- [Work item]:
From the line with "Task: Click the Compression Inherit LZ4 row" down to the final line of the material below, quote every line exactly and leave out all lines before it.
┏━━
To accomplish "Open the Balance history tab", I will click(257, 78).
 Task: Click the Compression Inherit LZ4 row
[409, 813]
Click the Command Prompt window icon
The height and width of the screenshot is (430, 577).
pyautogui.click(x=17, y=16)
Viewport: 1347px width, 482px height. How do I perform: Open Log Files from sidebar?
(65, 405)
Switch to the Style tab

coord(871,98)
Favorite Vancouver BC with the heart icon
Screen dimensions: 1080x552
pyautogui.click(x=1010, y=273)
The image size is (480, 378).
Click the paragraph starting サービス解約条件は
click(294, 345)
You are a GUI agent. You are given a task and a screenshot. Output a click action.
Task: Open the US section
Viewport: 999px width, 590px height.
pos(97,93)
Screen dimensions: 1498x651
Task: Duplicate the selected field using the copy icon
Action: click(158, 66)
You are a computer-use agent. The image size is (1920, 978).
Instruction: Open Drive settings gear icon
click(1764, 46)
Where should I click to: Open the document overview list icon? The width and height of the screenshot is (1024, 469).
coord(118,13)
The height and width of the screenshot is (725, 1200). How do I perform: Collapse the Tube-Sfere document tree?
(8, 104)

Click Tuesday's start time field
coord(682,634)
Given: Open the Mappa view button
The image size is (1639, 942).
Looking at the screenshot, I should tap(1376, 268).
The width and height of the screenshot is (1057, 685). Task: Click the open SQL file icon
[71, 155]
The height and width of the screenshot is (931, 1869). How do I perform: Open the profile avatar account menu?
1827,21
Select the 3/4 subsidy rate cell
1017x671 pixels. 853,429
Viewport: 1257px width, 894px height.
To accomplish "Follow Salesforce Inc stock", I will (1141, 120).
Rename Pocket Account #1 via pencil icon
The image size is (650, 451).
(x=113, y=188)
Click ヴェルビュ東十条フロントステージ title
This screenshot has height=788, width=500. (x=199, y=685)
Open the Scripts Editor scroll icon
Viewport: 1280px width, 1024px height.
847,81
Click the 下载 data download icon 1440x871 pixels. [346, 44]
┗━━
- [Finished task]:
 Task: Click the Compression Inherit LZ4 row
[409, 813]
Click the Command Prompt window icon
The height and width of the screenshot is (430, 577).
pyautogui.click(x=17, y=16)
Viewport: 1347px width, 482px height. How do I perform: Open Log Files from sidebar?
(65, 405)
Switch to the Style tab

coord(871,98)
Favorite Vancouver BC with the heart icon
Screen dimensions: 1080x552
pyautogui.click(x=1010, y=273)
The image size is (480, 378).
Click the paragraph starting サービス解約条件は
click(294, 345)
You are a GUI agent. You are given a task and a screenshot. Output a click action.
Task: Open the US section
Viewport: 999px width, 590px height.
pos(97,93)
Screen dimensions: 1498x651
Task: Duplicate the selected field using the copy icon
Action: click(158, 66)
You are a computer-use agent. The image size is (1920, 978).
Instruction: Open Drive settings gear icon
click(1764, 46)
Where should I click to: Open the document overview list icon? The width and height of the screenshot is (1024, 469).
coord(118,13)
The height and width of the screenshot is (725, 1200). How do I perform: Collapse the Tube-Sfere document tree?
(8, 104)

Click Tuesday's start time field
coord(682,634)
Given: Open the Mappa view button
The image size is (1639, 942).
Looking at the screenshot, I should tap(1376, 268).
The width and height of the screenshot is (1057, 685). Task: Click the open SQL file icon
[71, 155]
The height and width of the screenshot is (931, 1869). How do I perform: Open the profile avatar account menu?
1827,21
Select the 3/4 subsidy rate cell
1017x671 pixels. 853,429
Viewport: 1257px width, 894px height.
To accomplish "Follow Salesforce Inc stock", I will (1141, 120).
Rename Pocket Account #1 via pencil icon
The image size is (650, 451).
(x=113, y=188)
Click ヴェルビュ東十条フロントステージ title
This screenshot has height=788, width=500. (x=199, y=685)
Open the Scripts Editor scroll icon
Viewport: 1280px width, 1024px height.
847,81
Click the 下载 data download icon 1440x871 pixels. [346, 44]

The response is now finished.